Vanderbilt University Medical Center has been systematically defrauding the federal government for at least a decade, aided in large part by the development of its award-winning information-management software, which let it schedule attending physicians to be in multiple places at once, according to a lawsuit unsealed this week in federal court.

Vanderbilt is accused of encouraging physicians to routinely schedule simultaneous multiple surgeries in various locations and of billing Medicare for those procedures, in defiance of a Medicare requirement that attending physicians at teaching hospitals be present at surgeries, or at least key parts of those surgeries.

According to the suit, the software let the hospital "maximize its false billing practices by taking advantage of its remote access features to schedule attending physicians to be in multiple places at once, while continuing to bill their services as if they were actually present and personally performing the services at each place." The software — known as the Vanderbilt Perioperative Information Management System — includes a default function that requires physicians to document that they meet Medicare's conditions for payment, the suit alleges.

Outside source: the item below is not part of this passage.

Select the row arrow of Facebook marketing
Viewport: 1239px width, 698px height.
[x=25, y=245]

To document anesthesia services, according to the suit, the software provides only one choice for describing the level of treatment: "medically directed." As such, physicians can't choose lower-reimbursement alternatives like "medical supervision," though, the suit continues, the latter would be more accurate in almost all of Vanderbilt's cases.

The software won a 2008 Microsoft Healthcare Innovation Award, according to Vanderbilt, and has been licensed to several other hospitals.

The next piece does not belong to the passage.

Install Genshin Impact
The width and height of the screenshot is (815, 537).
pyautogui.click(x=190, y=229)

The suit names Jeffrey Balser, MD, PhD, and current dean of the school of medicine, as a key proponent of the software. Three former employees — John D'Alessio, MD, Alexander Fisher, MD and Heather Hagerman, MD, all anesthesiologists — are listed as plaintiffs.

Vanderbilt spokesman John Hoswer calls the accusations regarding the software "patently false," according to the Tennessean, adding that Vanderbilt has been cooperating with the government during the investigation and plans to "defend itself vigorously."